Is 49, 1-6 ; Ac 13, 22-26 ; Lc 1, 57-80
Nativité de St Jean Baptiste - (24 juin 1990)
Homélie du Frère Jean-Philippe REVEL


Frères et sœurs, Jean-Baptiste est un saint dont la stature est tout à fait exceptionnelle, il se tient à la jointure de l'Ancien et du Nouveau Testament. Et sa sainteté toute particulière, c'est d'être le Précurseur, littéralement celui qui court au-devant, au-devant de Dieu qui vient, du Verbe de Dieu qui nous visite, au-devant de Jésus le Fils de Dieu qui se fait l'un de nous. C'est donc une sainteté de prépara­tion, une sainteté d'introduction au mystère du Christ, une sainteté d'initiation à la venue, à la présence bou­leversante, merveilleuse et éblouissante de Dieu.

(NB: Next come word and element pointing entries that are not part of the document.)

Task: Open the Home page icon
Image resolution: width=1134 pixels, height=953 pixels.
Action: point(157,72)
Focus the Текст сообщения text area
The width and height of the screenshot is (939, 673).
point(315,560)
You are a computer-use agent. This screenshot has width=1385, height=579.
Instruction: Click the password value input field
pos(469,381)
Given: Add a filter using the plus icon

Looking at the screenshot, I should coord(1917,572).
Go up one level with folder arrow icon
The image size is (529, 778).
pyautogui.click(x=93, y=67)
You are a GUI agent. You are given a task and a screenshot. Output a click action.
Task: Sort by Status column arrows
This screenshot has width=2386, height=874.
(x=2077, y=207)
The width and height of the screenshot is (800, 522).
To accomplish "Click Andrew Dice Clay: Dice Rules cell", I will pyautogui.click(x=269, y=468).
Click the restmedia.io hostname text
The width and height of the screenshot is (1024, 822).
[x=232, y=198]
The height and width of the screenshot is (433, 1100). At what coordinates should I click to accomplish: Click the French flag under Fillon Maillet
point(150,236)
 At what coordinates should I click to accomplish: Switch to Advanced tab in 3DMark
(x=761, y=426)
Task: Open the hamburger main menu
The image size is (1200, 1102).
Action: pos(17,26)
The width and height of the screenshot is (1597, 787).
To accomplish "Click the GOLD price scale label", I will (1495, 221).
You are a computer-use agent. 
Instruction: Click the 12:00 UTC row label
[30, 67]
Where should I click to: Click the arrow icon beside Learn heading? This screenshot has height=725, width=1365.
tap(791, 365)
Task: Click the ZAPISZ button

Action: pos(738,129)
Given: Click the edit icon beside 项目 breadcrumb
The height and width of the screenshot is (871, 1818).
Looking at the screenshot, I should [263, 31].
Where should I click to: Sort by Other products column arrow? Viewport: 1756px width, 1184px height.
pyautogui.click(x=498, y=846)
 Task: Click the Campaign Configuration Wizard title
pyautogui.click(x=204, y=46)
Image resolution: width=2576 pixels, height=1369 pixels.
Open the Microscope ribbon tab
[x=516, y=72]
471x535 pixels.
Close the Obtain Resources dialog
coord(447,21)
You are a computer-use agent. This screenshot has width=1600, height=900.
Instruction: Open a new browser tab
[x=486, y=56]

Cette grâce de Jean-Baptiste lui appartient en propre, mais je pense qu'elle est aussi une nuance de la grâce de tout chrétien, et plus spécialement pour nous qui faisons partie de cette communauté de saint Jean de Malte placée sous le patronage de saint Jean-Baptiste, cette grâce nous devons, plus que d'autres encore la méditer, l'assimiler, la faire nôtre, nous sommes tous, vous et moi, habités par la grâce de saint Jean-Baptiste puisque Dieu nous l'a donné comme patron.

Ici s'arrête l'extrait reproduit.